Activity: Your output should be the lines from the one containing "Click the lifehack lightbulb tag thumbnail" through the last line below, both ends included, exactly as written and free of pictures.

Records for this task:
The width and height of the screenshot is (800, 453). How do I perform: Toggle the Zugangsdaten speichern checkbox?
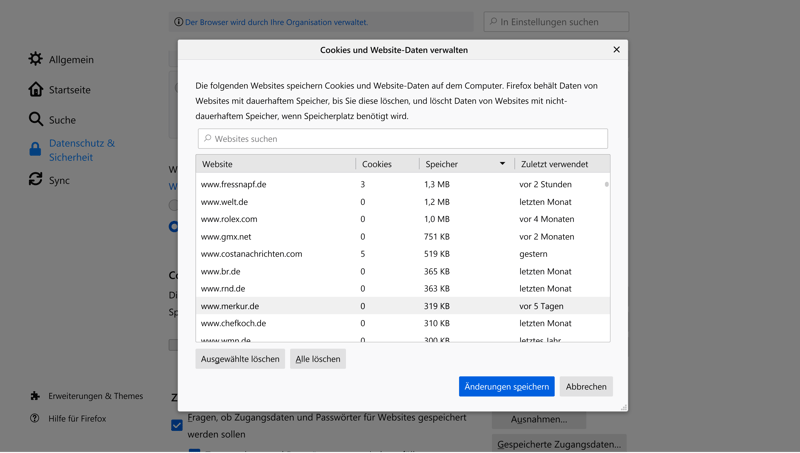(177, 425)
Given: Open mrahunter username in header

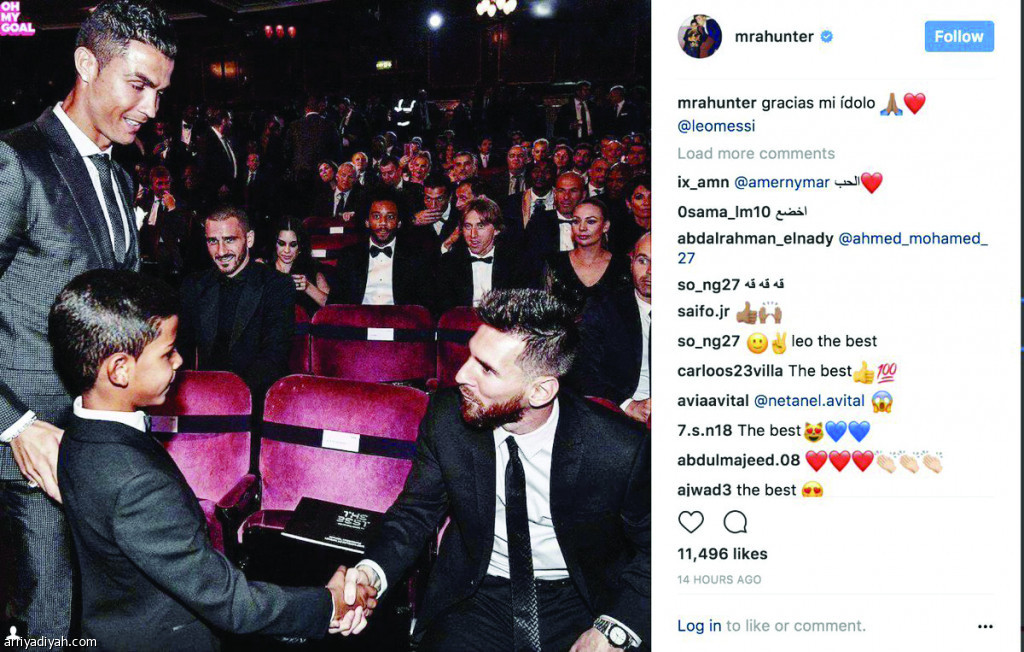Looking at the screenshot, I should click(x=774, y=37).
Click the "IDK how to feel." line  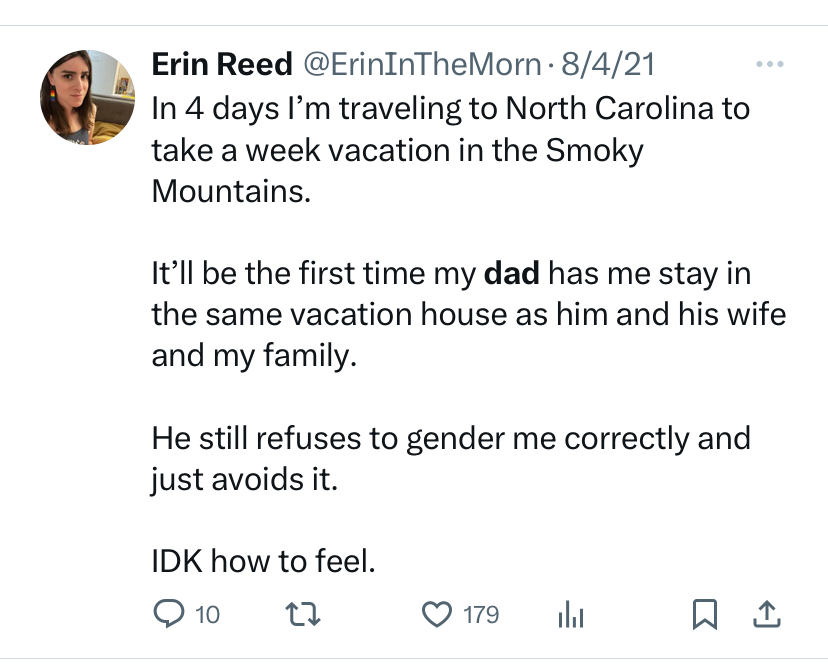click(263, 561)
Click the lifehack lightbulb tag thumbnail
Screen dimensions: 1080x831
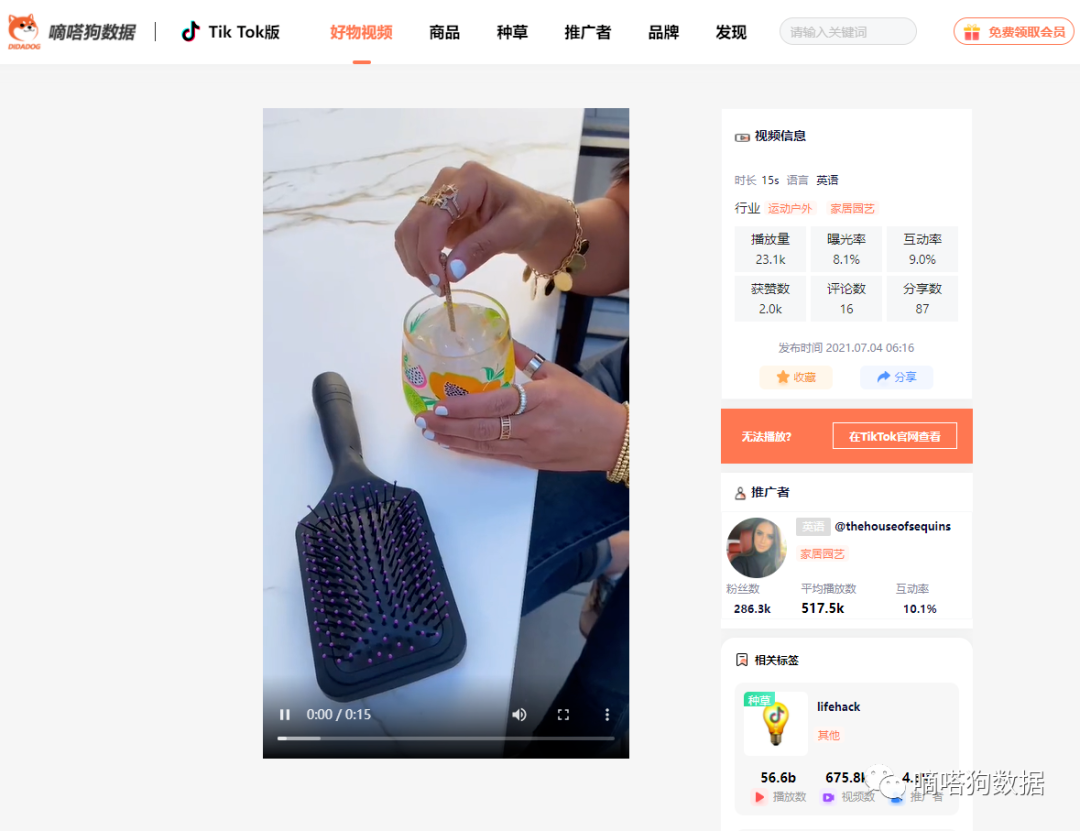tap(776, 724)
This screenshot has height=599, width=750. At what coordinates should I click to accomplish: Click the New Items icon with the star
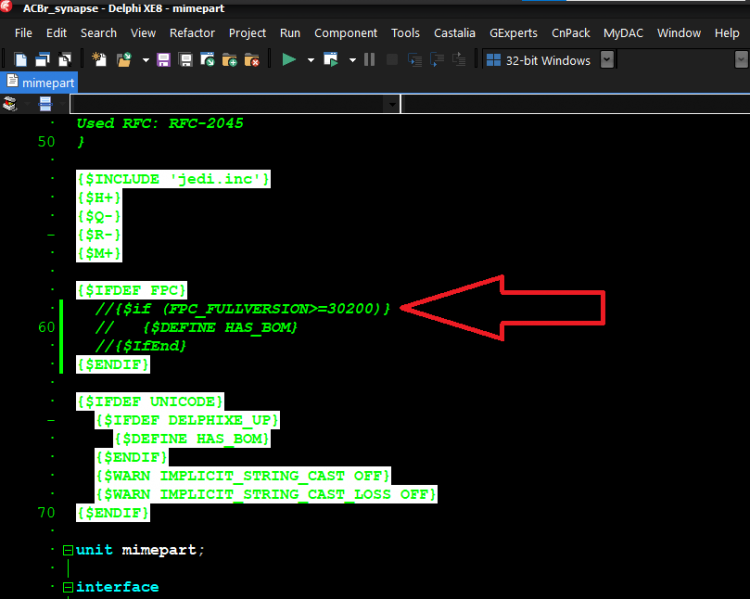point(99,60)
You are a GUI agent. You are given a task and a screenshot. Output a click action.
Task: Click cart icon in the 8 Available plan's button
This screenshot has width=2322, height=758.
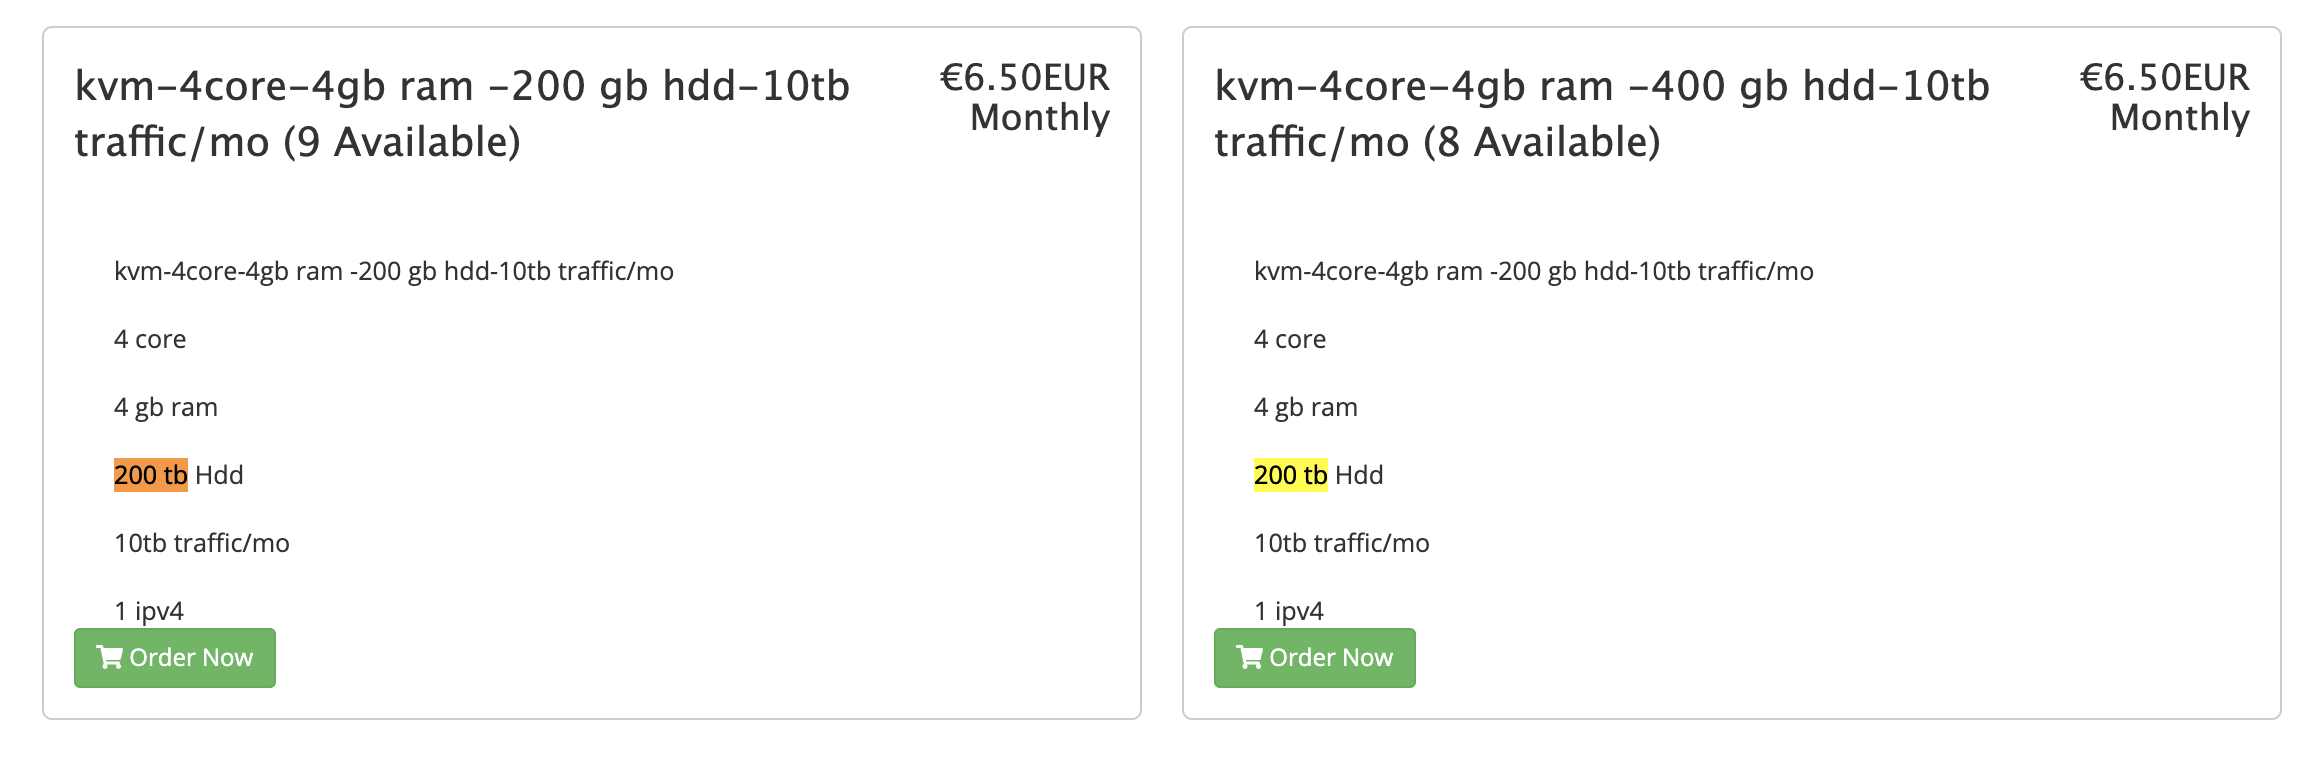click(x=1249, y=657)
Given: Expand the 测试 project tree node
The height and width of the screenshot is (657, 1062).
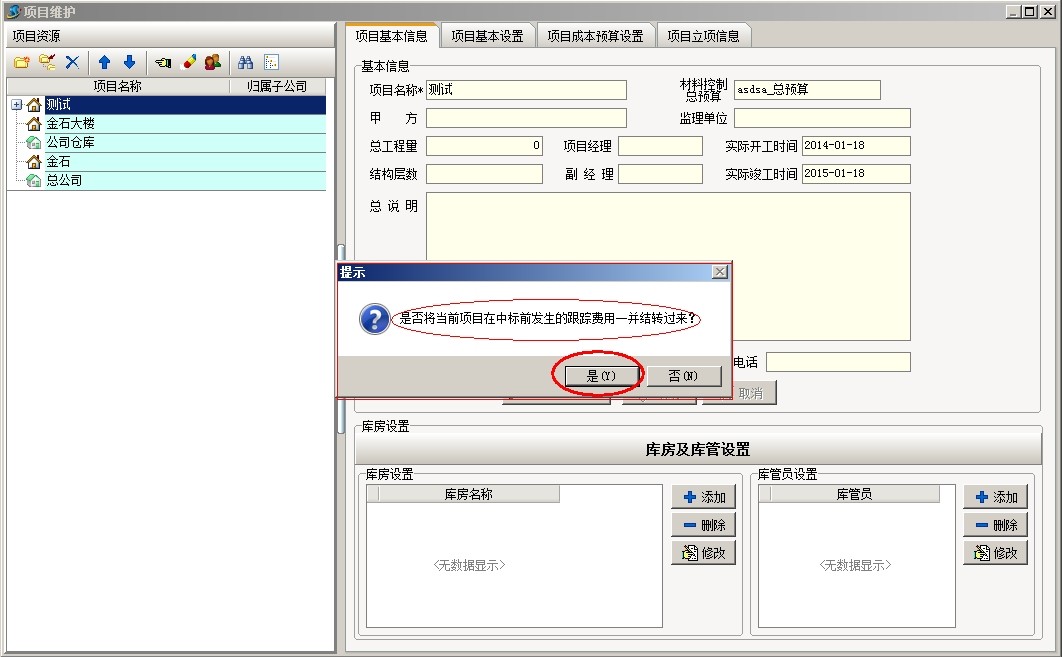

Expected answer:
Click the lifehack lightbulb tag thumbnail
Screen dimensions: 1080x831
tap(776, 724)
This screenshot has height=599, width=750. At what coordinates should I click to accomplish: Click the New Items icon with the star
point(99,60)
You are a GUI agent. You are given a task and a screenshot. Output a click action.
Task: Click cart icon in the 8 Available plan's button
This screenshot has width=2322, height=758.
click(x=1249, y=657)
Given: Expand the 测试 project tree node
The height and width of the screenshot is (657, 1062).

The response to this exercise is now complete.